#### [Stated exercise]
Transcribe the passage of the Heroquest thread post that begins with the words "Game Masters may" and ends after "certain specific conditions.".

#### [Text extract]
= = = =
Re: Heroquest thread
All of your charms are at 6W +1 which is 7W
your next lowest is therefore 6W.
Inquisitive 7W
Rules are for others 6W
They are certainly flaws that would come up often!
Good point though. I shall go ask the god learners.
Flaws
Many great fictional characters are defined as much by
their humanizing flaws as by their positive qualities. You
may assign up to three flaws to your hero. Common flaws
include:
Personality traits: surly, petty, compulsive.
Physical challenges: blindness, lameness.
Social hurdles: outcast, ill mannered.
Most flaws are assigned a rating equivalent to your
abilities. Your first flaw is rated at your highest ability, your
second shares the same rating as your second-highest
ability, and your third equals your lowest ability.
Certain keywords include flaws. Flaws gained through
keywords do not count against your limit of three chosen
flaws. All flaws after the third are given the same rating as
your third ability. You may designate flaws from keywords
as your first or second-ranked flaw.
When flaws manifest during play, the Game Master
places you in a contest against them, and uses the flaw as
the difficulty of your efforts to overcome the flaw.
This method applies to flaws that primarily present
the hero with additional obstacles to overcome.
Game Masters may decide during play that certain
flaws are better expressed as penalties to your attempts
to overcome other obstacles. Divide the value by 5 and
round down (a flaw of 19 imposes a –3 penalty). This
is appropriate where you specify that your ability to
solve problems drops under certain specific conditions.
Examples might include:
Hated by trolls
Always insulting to Lunars
Marked for death by Black Fang assassins
Can’t stand dogs
Cursed by a god.
When assigning numeric values to flaws, you can mix the
two types.
= = = =
#### [Information provided]
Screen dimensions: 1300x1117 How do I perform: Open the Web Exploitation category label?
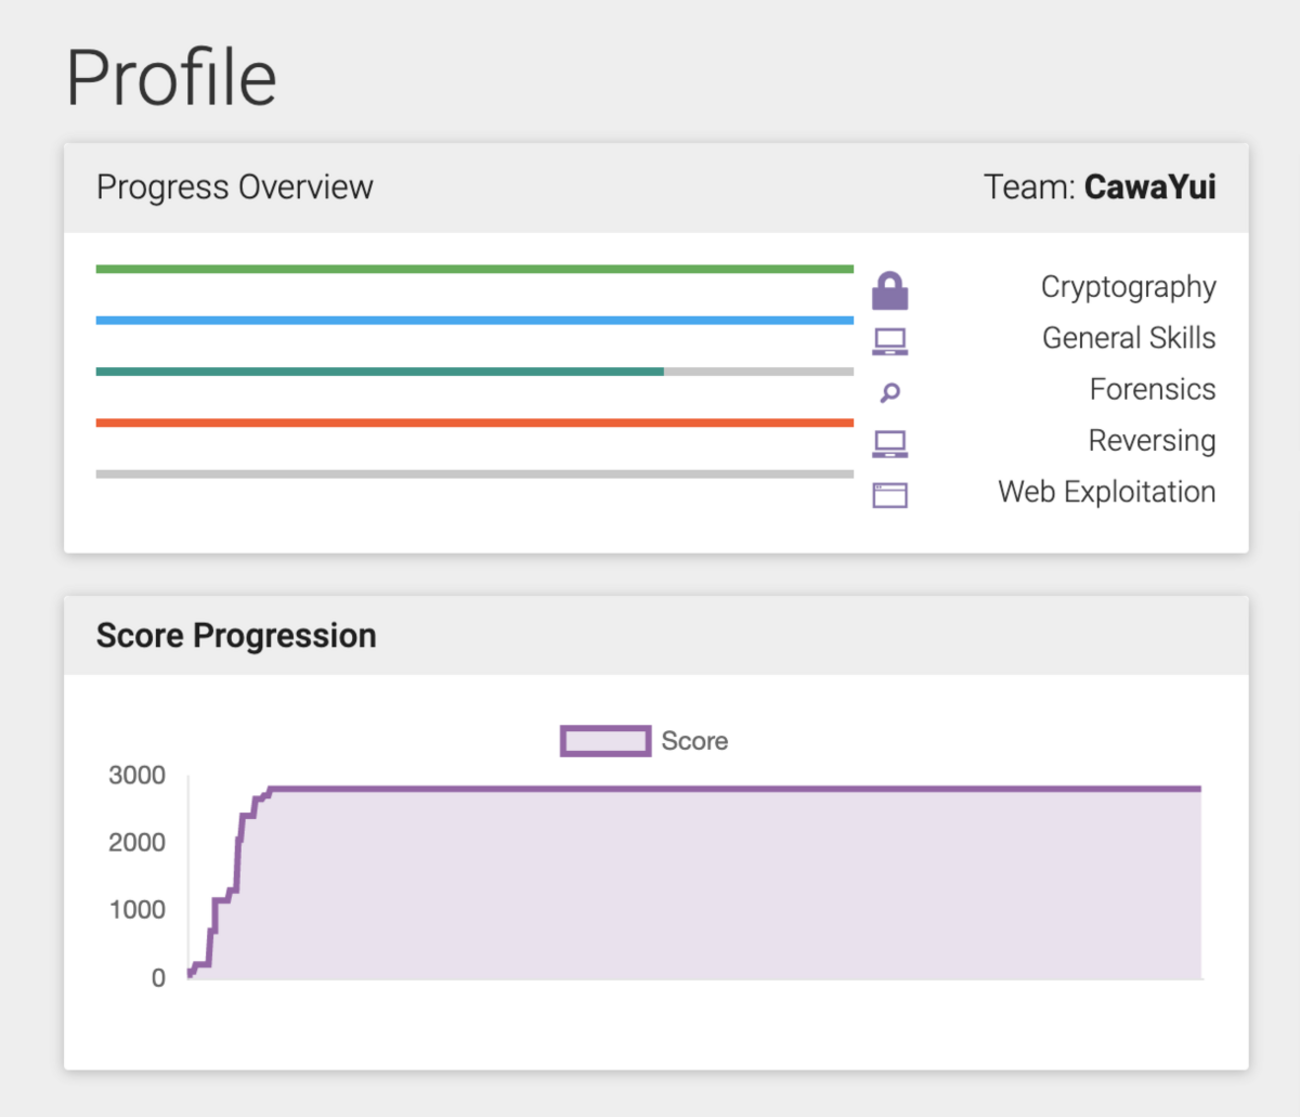(x=1106, y=492)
= = = =
#### [Answer below]
Game Masters may decide during play that certain
flaws are better expressed as penalties to your attempts
to overcome other obstacles. Divide the value by 5 and
round down (a flaw of 19 imposes a –3 penalty). This
is appropriate where you specify that your ability to
solve problems drops under certain specific conditions.